**Texto:**
——————

Sobre Las Meninas que conserva el Museo del Prado no caben aquí las referencias e interpretaciones que el cuadro regenera y agota; se perfecciona con la experiencia: colma la mirada al verlo. Requiere del espectador un esfuerzo por participar en el sofisticado rompecabezas visual (verse a sí mismo viendo) y asistir, por ese espejo del tiempo, al ámbito de intimidad entre los reyes y su hija, donde el pintor se integra trabajando, como hacen también los servidores de la infanta. Combina perspectiva lineal y aérea, tiene carácter autorreferencial como el Quijote y naturaleza escenográfica, que enlaza con la costumbre de ver retratos sobre el escenario, un hábito teatral al que Felipe IV y su corte estaban acostumbrados.

——————

**Preguntas por responder:**
1. Según el texto sobre Las Meninas, ¿qué museo conserva el cuadro?
2. Traduce al inglés esta oración del texto sobre Las Meninas: "Combina perspectiva lineal y aérea, tiene carácter autorreferencial como el Quijote y naturaleza escenográfica, que enlaza con la costumbre de ver retratos sobre el escenario, un hábito teatral al que Felipe IV y su corte estaban acostumbrados."
3. Reproduce, por favor, el tramo del texto sobre Las Meninas que va desde "Sobre Las Meninas" hasta "corte estaban acostumbrados.".

**Información mostrada:**

——————

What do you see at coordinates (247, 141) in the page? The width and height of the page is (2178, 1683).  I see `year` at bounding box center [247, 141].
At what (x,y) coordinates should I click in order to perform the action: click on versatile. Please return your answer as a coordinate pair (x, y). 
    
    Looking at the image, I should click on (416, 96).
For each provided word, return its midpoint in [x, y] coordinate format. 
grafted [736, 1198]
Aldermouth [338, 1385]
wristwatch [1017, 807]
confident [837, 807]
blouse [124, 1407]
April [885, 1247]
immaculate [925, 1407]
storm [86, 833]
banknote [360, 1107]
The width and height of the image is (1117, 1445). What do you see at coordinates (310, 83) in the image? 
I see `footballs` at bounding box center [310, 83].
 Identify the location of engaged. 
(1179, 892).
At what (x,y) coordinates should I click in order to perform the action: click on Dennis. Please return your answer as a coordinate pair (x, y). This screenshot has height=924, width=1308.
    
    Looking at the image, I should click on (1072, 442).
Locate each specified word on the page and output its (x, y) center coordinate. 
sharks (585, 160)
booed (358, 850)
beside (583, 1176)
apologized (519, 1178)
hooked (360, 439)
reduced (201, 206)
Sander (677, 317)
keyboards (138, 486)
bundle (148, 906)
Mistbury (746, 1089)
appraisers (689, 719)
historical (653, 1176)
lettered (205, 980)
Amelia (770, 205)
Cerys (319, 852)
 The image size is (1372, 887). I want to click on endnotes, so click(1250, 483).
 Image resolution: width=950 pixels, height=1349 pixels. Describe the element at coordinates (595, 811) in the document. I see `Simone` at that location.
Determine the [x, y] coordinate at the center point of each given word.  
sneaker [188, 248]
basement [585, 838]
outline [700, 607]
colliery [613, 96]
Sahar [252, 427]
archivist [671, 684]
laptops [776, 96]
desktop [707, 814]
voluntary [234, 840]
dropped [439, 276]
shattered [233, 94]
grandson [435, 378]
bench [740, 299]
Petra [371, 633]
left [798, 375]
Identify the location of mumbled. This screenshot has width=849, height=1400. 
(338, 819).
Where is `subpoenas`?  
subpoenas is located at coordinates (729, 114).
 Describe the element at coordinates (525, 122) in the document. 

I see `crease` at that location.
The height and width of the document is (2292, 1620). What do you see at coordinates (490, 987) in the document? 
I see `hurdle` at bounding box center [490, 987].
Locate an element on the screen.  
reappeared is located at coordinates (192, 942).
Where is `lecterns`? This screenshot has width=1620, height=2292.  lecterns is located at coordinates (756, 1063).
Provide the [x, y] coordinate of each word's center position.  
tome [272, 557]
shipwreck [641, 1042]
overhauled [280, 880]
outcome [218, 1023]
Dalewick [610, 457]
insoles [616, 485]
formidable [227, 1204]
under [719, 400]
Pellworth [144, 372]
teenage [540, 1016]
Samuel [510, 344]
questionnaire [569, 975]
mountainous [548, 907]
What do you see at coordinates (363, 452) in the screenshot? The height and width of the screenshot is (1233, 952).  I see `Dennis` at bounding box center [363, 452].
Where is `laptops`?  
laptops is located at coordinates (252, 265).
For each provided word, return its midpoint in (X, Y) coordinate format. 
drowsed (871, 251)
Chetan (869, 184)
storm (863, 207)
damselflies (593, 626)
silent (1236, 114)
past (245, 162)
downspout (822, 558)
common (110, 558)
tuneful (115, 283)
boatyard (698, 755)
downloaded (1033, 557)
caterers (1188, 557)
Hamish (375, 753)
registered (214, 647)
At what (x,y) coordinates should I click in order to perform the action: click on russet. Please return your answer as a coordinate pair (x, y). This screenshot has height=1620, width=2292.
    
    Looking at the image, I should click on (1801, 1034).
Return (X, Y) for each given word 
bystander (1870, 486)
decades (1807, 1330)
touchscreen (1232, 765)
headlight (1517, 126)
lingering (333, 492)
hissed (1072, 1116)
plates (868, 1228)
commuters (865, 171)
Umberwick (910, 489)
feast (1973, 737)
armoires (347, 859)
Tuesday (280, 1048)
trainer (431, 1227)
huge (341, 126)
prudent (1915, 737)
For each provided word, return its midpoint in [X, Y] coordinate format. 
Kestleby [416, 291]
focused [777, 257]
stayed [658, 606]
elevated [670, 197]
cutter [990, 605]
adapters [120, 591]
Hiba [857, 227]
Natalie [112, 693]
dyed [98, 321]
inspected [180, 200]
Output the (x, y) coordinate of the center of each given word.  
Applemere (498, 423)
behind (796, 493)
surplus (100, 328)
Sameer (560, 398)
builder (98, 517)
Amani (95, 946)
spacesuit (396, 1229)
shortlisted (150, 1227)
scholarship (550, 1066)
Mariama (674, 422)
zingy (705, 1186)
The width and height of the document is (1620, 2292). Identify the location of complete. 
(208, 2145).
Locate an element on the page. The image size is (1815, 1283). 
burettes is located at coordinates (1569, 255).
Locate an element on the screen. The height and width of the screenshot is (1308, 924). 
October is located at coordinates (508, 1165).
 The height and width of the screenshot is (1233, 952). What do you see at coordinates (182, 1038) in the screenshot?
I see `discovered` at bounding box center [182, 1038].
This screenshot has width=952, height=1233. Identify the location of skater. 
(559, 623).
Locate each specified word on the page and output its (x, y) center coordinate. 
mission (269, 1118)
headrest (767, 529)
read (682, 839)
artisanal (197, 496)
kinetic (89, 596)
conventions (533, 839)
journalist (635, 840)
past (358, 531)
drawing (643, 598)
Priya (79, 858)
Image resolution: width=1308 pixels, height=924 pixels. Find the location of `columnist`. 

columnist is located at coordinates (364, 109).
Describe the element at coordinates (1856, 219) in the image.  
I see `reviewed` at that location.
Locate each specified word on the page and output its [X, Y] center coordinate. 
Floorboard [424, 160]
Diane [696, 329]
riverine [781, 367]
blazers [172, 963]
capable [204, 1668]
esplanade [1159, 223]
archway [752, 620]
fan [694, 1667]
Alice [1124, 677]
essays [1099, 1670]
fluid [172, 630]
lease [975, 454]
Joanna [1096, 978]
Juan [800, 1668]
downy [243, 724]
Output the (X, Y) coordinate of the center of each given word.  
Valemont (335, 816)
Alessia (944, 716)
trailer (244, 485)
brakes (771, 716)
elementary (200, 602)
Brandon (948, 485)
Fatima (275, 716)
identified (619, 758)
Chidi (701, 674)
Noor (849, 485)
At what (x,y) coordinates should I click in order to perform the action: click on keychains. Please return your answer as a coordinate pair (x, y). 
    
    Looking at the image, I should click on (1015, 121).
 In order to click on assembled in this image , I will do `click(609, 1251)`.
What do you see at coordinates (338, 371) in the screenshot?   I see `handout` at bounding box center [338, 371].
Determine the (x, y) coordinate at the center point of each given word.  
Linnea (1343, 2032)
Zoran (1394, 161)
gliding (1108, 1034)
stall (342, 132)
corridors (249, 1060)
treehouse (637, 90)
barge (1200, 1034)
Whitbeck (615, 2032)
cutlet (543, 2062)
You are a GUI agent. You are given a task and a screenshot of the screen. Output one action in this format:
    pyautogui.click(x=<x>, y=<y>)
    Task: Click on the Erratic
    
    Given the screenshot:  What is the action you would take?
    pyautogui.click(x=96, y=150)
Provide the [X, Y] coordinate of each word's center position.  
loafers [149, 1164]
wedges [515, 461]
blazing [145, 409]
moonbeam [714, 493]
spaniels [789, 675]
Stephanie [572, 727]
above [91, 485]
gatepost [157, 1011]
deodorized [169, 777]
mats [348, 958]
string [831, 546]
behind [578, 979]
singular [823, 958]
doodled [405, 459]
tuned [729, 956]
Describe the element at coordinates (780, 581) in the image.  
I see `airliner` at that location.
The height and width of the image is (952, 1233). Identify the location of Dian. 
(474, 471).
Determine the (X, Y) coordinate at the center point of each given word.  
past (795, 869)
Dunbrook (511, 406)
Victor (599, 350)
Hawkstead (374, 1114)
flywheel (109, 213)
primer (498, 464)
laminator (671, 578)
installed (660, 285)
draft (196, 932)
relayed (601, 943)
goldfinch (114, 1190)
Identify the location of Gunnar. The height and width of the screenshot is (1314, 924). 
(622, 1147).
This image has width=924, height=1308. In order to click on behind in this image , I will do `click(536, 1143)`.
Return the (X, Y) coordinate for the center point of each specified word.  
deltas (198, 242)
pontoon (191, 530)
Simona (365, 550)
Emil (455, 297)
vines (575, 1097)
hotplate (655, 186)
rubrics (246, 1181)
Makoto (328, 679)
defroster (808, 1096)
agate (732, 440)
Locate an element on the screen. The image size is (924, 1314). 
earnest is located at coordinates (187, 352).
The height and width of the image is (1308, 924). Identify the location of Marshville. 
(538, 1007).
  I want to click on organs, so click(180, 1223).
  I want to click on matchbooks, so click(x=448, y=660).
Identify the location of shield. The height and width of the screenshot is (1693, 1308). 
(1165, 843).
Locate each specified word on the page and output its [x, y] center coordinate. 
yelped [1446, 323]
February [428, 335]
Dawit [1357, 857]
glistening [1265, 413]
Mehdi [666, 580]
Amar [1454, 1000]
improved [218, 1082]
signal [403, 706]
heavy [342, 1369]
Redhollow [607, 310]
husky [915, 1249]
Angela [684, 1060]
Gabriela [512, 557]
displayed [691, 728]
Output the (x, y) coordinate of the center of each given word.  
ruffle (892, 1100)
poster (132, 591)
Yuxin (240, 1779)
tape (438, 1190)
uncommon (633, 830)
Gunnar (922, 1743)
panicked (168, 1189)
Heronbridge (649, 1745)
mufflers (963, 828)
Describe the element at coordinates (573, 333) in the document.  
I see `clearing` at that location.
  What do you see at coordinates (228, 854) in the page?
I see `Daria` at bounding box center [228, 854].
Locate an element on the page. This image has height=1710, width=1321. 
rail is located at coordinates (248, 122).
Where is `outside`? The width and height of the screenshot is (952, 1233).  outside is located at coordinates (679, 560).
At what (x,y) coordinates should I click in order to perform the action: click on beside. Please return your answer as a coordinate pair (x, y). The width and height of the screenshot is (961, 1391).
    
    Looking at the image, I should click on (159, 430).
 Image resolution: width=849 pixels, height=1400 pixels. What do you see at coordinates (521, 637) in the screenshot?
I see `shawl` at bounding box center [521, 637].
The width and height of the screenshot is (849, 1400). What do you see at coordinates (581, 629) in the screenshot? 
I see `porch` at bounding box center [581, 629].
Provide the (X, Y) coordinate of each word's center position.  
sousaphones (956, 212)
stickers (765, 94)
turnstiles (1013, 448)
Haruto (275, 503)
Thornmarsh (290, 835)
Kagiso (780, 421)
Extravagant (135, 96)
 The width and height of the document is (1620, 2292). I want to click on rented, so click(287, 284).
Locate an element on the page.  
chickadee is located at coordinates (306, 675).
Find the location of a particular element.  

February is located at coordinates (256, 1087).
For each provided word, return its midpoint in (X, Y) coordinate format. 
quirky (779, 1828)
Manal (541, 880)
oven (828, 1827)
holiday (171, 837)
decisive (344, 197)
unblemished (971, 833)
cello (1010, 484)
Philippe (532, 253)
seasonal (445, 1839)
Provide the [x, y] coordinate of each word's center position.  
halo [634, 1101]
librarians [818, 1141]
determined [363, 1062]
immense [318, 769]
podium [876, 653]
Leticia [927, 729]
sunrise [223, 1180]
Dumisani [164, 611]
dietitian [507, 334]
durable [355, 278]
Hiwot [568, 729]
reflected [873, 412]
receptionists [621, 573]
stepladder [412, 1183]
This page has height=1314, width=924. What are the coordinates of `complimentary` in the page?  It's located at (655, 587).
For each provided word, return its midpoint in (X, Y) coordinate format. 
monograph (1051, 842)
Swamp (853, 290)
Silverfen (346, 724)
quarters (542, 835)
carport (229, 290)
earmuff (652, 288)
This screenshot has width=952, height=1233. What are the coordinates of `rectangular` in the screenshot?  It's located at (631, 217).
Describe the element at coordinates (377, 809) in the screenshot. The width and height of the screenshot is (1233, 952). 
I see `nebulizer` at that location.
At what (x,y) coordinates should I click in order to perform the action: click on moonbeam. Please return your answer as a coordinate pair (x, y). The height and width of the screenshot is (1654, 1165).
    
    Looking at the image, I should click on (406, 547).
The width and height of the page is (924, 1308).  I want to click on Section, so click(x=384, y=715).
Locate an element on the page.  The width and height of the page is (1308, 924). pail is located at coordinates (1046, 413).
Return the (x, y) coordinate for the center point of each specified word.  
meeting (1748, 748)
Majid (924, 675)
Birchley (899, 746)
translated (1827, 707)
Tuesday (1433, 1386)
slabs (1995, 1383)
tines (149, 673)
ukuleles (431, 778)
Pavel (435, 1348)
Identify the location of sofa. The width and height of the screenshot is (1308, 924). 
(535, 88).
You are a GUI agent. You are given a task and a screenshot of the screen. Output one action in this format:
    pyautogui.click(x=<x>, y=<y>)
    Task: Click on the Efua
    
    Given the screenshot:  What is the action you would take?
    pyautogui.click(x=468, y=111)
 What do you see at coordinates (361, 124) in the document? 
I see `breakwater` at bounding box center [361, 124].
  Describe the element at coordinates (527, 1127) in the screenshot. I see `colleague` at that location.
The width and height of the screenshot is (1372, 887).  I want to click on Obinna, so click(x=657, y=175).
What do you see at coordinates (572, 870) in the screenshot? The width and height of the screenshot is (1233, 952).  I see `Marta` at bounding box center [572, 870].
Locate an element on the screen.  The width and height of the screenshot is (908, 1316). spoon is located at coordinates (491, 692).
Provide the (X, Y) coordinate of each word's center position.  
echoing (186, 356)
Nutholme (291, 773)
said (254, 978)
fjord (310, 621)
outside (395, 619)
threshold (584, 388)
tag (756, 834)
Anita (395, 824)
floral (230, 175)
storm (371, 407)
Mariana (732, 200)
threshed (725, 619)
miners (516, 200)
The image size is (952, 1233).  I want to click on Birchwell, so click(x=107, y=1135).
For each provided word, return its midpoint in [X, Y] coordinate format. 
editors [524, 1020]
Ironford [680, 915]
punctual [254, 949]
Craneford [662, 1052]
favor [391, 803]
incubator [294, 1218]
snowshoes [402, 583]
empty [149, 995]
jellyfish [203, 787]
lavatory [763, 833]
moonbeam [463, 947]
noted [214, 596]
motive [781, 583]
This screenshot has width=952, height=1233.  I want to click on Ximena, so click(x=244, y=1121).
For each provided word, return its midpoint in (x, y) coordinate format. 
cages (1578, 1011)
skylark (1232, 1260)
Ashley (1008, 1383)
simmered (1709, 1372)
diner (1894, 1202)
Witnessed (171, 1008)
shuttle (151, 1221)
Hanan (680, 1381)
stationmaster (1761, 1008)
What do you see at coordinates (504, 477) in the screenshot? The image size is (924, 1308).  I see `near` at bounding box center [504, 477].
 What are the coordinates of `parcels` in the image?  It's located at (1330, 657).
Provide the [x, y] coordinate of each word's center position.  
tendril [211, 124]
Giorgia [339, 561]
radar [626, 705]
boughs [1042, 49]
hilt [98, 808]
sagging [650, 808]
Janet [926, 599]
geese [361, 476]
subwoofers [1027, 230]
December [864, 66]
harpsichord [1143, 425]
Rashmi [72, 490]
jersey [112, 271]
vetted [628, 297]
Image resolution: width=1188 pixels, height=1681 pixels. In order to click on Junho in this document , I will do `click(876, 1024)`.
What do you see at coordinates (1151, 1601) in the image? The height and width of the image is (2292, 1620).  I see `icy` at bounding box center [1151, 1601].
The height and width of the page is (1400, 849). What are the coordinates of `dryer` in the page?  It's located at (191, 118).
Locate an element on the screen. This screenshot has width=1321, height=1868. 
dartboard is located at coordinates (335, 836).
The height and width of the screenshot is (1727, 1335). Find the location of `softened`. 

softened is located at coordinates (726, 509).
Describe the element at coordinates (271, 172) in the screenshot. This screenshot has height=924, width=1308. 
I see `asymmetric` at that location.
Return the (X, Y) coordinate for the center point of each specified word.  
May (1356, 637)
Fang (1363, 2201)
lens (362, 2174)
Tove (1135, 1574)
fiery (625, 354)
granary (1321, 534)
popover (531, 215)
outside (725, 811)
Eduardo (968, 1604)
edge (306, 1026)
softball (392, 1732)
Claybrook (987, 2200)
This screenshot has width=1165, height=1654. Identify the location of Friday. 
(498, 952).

——————

**Resultados del ejercicio:**
1. El Museo del Prado.

2. It combines linear and aerial perspective, has a self-referential character like Don Quixote, and a scenographic nature, which connects with the custom of viewing portraits on stage, a theatrical habit to which Philip IV and his court were accustomed.

3.
Sobre Las Meninas que conserva el Museo del Prado no caben aquí las referencias e interpretaciones que el cuadro regenera y agota; se perfecciona con la experiencia: colma la mirada al verlo. Requiere del espectador un esfuerzo por participar en el sofisticado rompecabezas visual (verse a sí mismo viendo) y asistir, por ese espejo del tiempo, al ámbito de intimidad entre los reyes y su hija, donde el pintor se integra trabajando, como hacen también los servidores de la infanta. Combina perspectiva lineal y aérea, tiene carácter autorreferencial como el Quijote y naturaleza escenográfica, que enlaza con la costumbre de ver retratos sobre el escenario, un hábito teatral al que Felipe IV y su corte estaban acostumbrados.